(I am not a statistician, so this might seem a dumb question, but I need your expert help!)
I have data that looks like this:
----------+----------+-------+-----+-----
City Emissions People Area GDP
----------+----------+-------+-----+-----
Sheffield . . . .
Oxford . . . .
London . . . .
Total . . . .
I want to compare emissions, but to normalise by people, area and GDP, which of course are all different units.
I clearly cannot add the emissions, people and area values together because this would mean that one person was equivalent to one unit of Area or GDP, which is non-sense.
The approach I've come up with is this:
1. Remove the dimensions so we can compare the different values
I divided the values by column totals for each city, to give a fraction of total for each city.
That gives a value that describes each city's share of the total (emissions, people, area...). I'll call these E, P, A, G
2. Average these factors
Then, average the three normalised factors/fractions produced in (1):
E × ( 1/P + 1/A + 1/G ) ÷ 3
i.e. MEAN( E/P, E/A, E/G )
Question
To me this seems to give a sensible comparator. I've removed the units by dividing each by its total. Then I'm averaging "fraction of emissions per fraction of people, area, GDP". I'm giving equal weighting to each of these, which I'm happy with. So if the answer for one city comes out as 2, then I would say that that city is emitting twice its fair share of emissions.
However, I've had some criticism saying that this is not mathematically/statistically valid because it's an average of averages. It is an average of averages, but I think that's OK and the only way to compare the different things together.

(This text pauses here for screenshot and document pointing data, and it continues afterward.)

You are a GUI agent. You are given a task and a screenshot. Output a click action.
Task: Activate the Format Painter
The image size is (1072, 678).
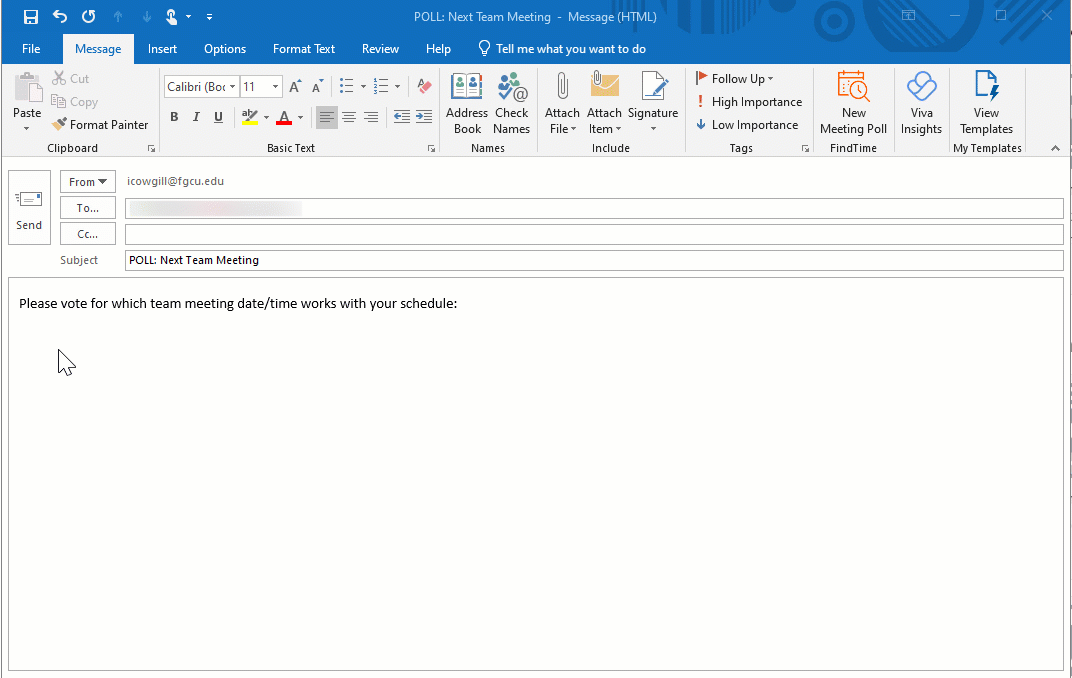(x=100, y=124)
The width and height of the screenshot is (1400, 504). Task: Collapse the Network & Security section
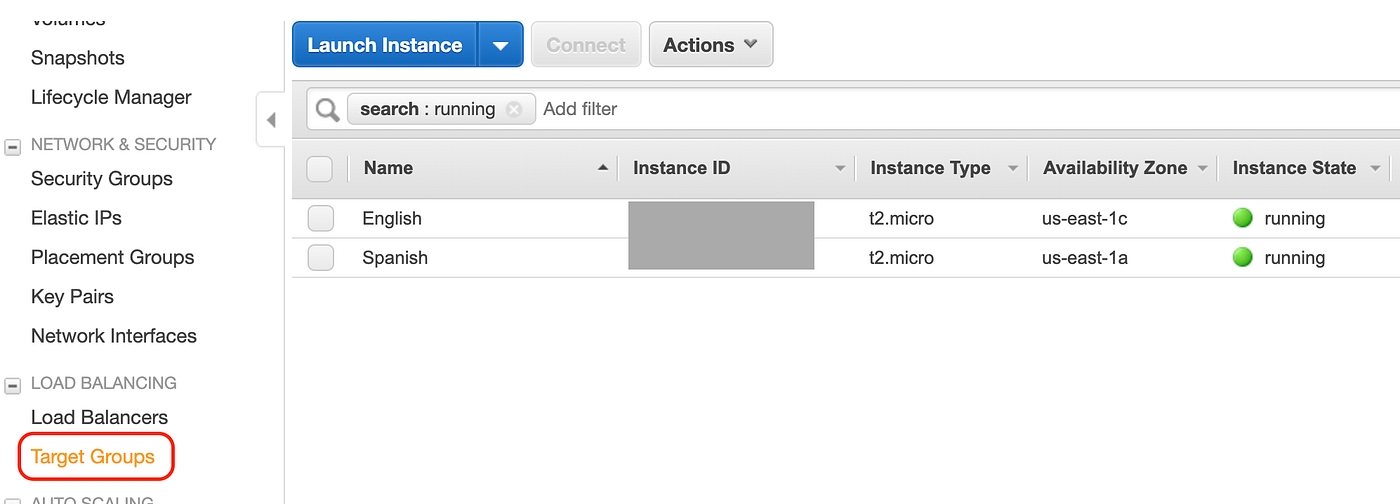click(x=13, y=146)
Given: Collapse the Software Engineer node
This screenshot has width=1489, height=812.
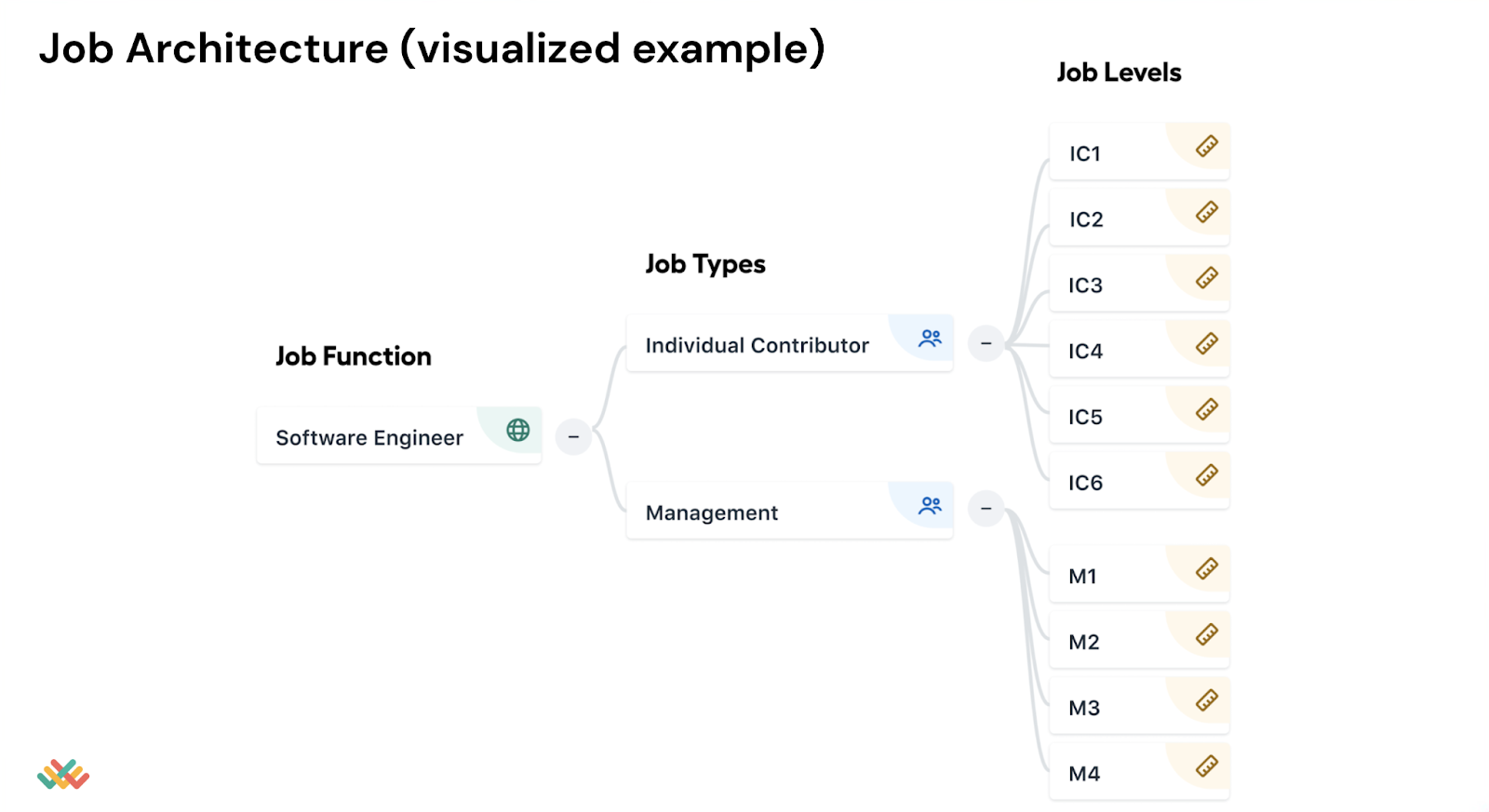Looking at the screenshot, I should tap(573, 436).
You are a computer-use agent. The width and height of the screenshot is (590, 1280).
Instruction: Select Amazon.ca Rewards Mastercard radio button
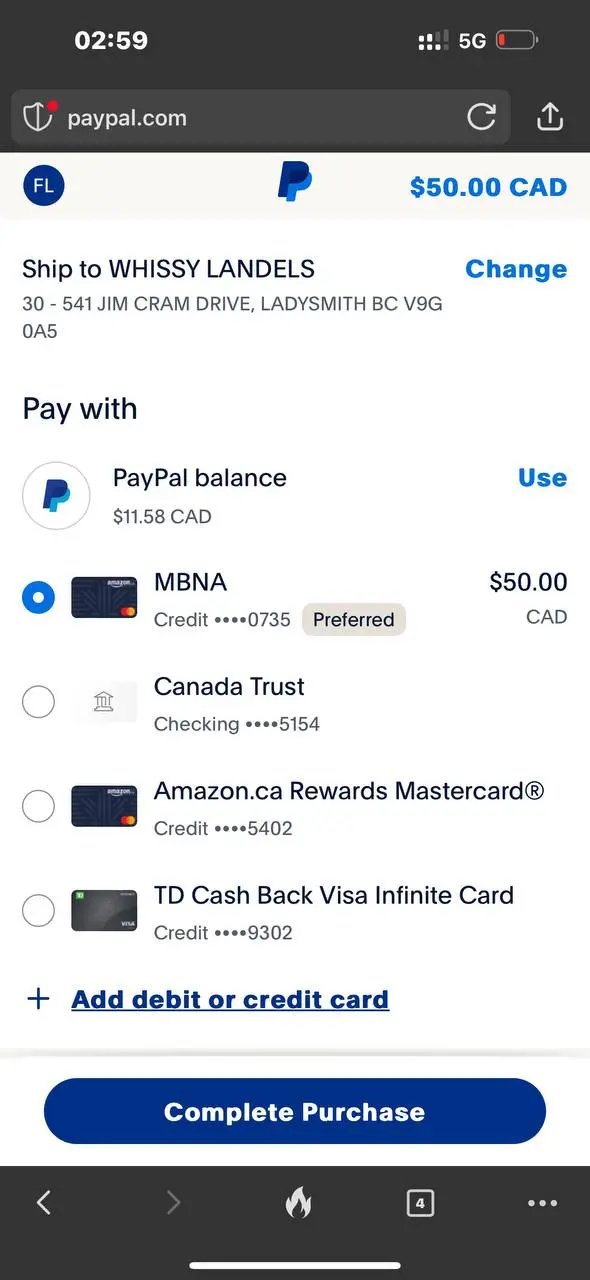point(38,806)
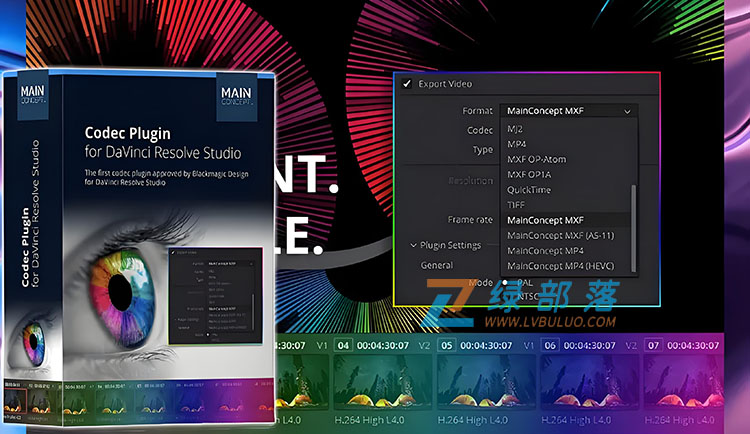Select MainConcept MP4 format option
Viewport: 750px width, 434px height.
point(545,251)
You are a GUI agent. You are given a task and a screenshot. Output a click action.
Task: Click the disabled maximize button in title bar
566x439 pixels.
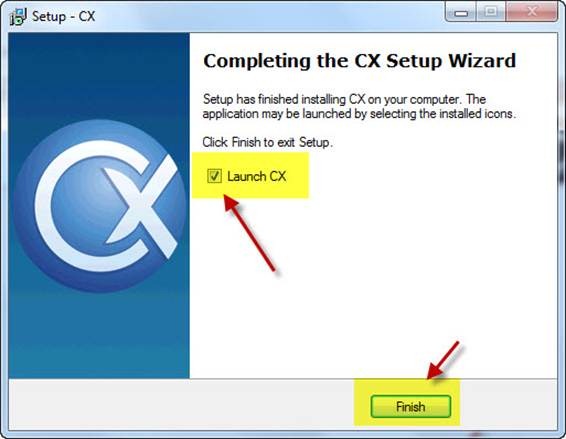tap(491, 13)
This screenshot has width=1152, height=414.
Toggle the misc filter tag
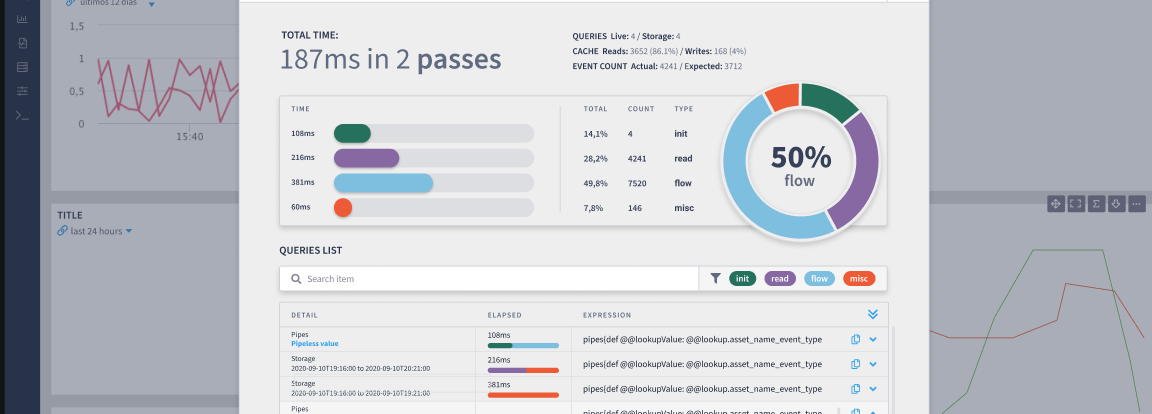(858, 279)
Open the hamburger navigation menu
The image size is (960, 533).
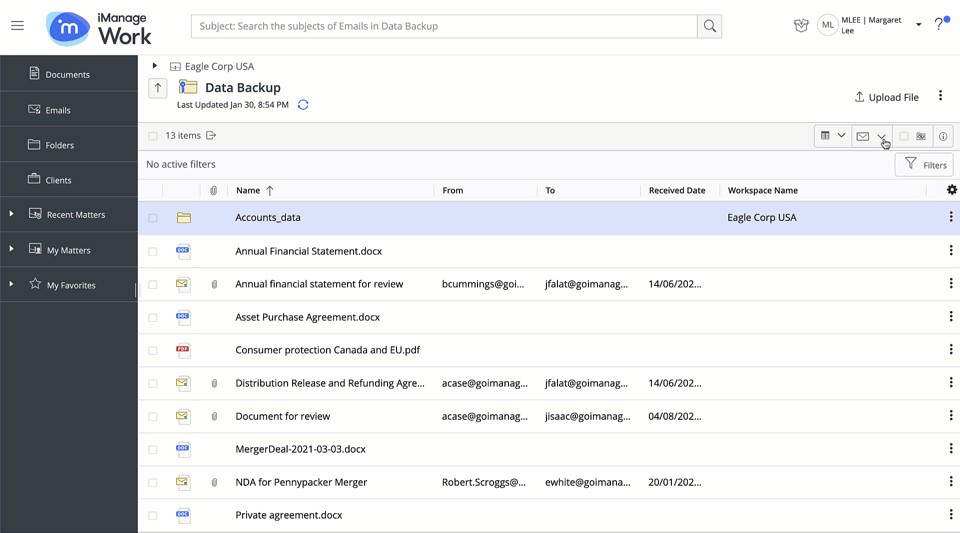click(17, 26)
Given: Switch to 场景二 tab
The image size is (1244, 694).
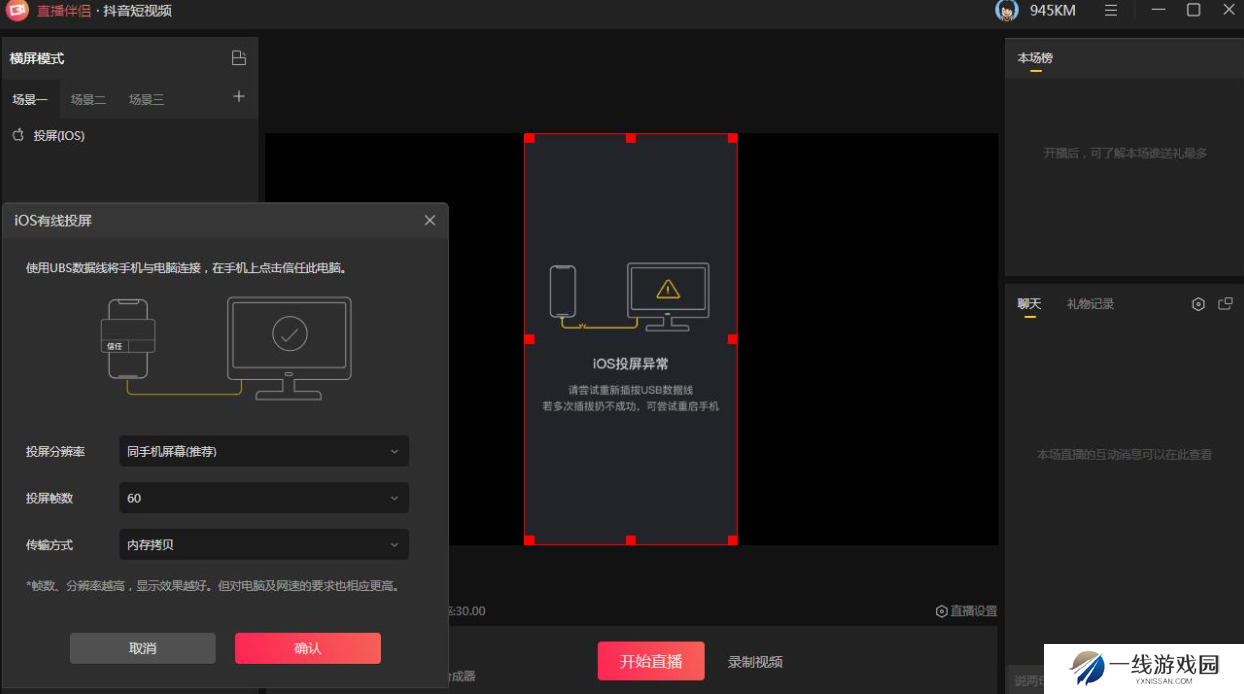Looking at the screenshot, I should pos(88,100).
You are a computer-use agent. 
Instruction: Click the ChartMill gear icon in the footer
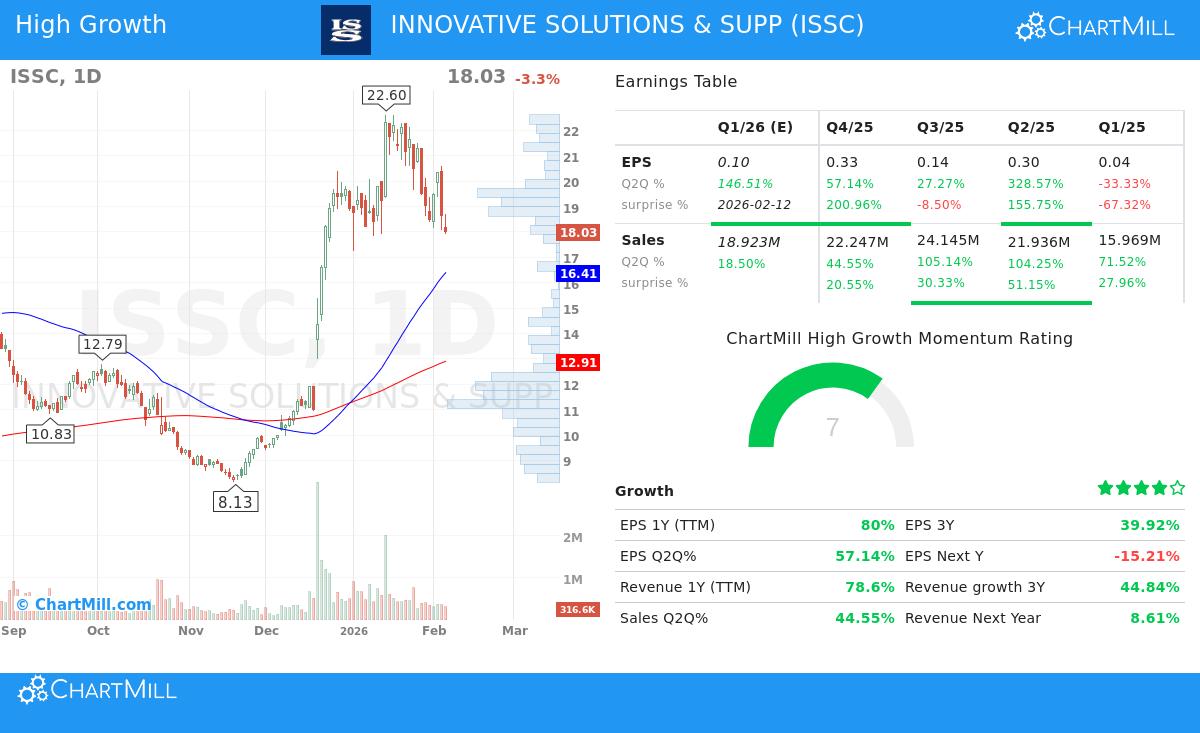tap(32, 689)
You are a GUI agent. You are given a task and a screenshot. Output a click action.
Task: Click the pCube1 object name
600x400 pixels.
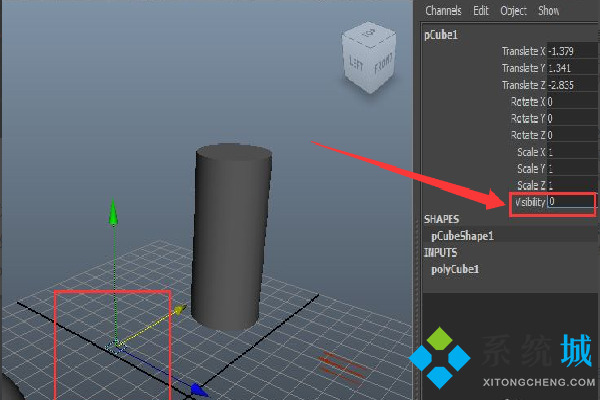click(441, 33)
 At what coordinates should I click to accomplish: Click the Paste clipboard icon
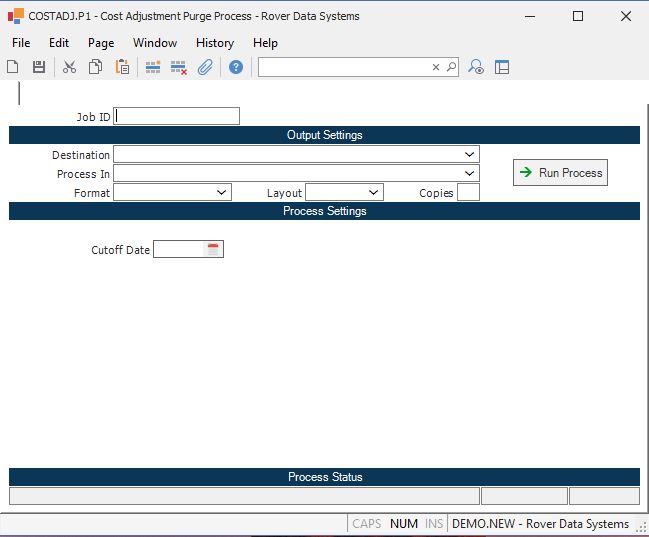click(x=122, y=67)
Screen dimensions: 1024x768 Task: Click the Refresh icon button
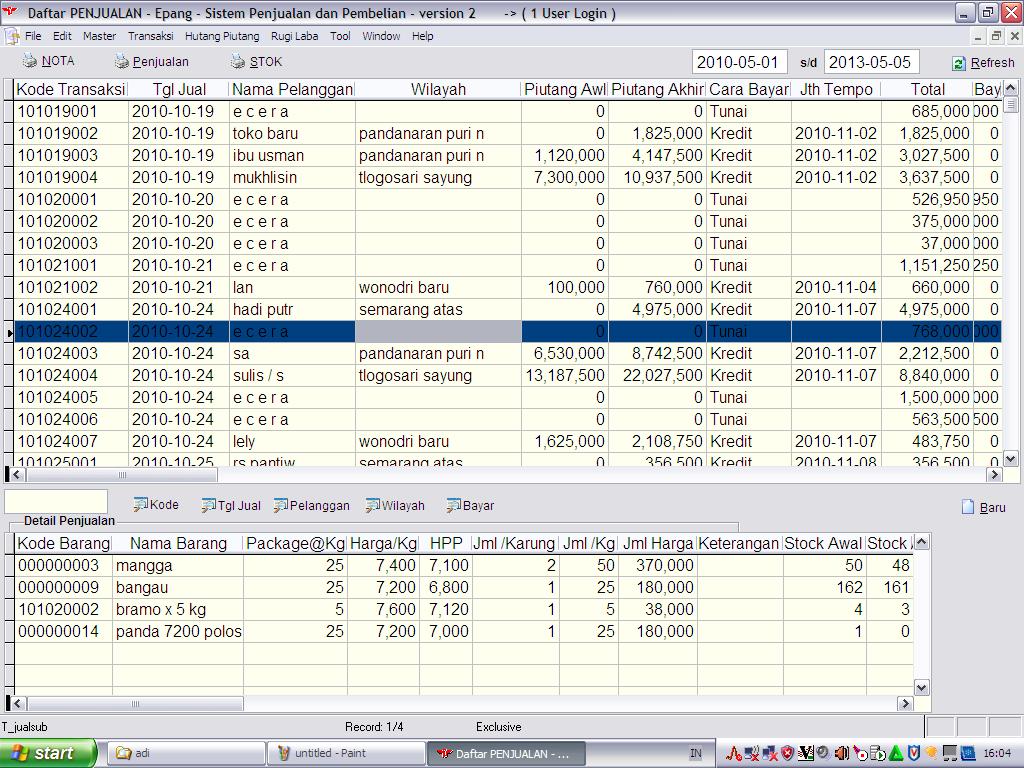(959, 63)
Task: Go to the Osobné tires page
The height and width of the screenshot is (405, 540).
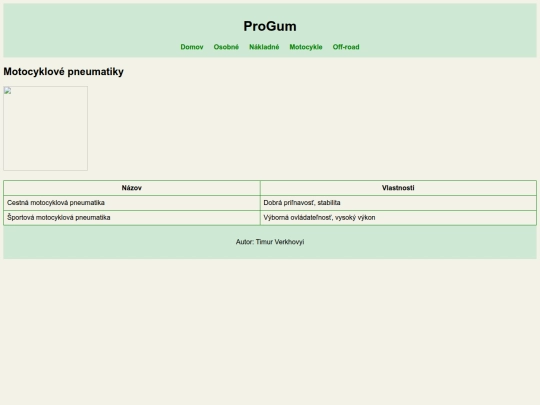Action: pos(226,47)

Q. Is what I've done valid, or is there a better way to do this?
Edit
I now believe that this is better:
E ÷ ( P + A + G ) × 3
i.e. E ÷ MEAN( P, A, G )
Which divides share(fraction) of emissions by an average of fractions of people, area and GDP. I think this is better because P, A, G represent "things that it's OK to have emissions for". In the first attempt (above) I have allowed a city with a low overall fraction of people, area and GDP to score the same as a city with a high overall fraction when they have the same emissions, which is clearly wrong given that I have said I value P, A, G equally.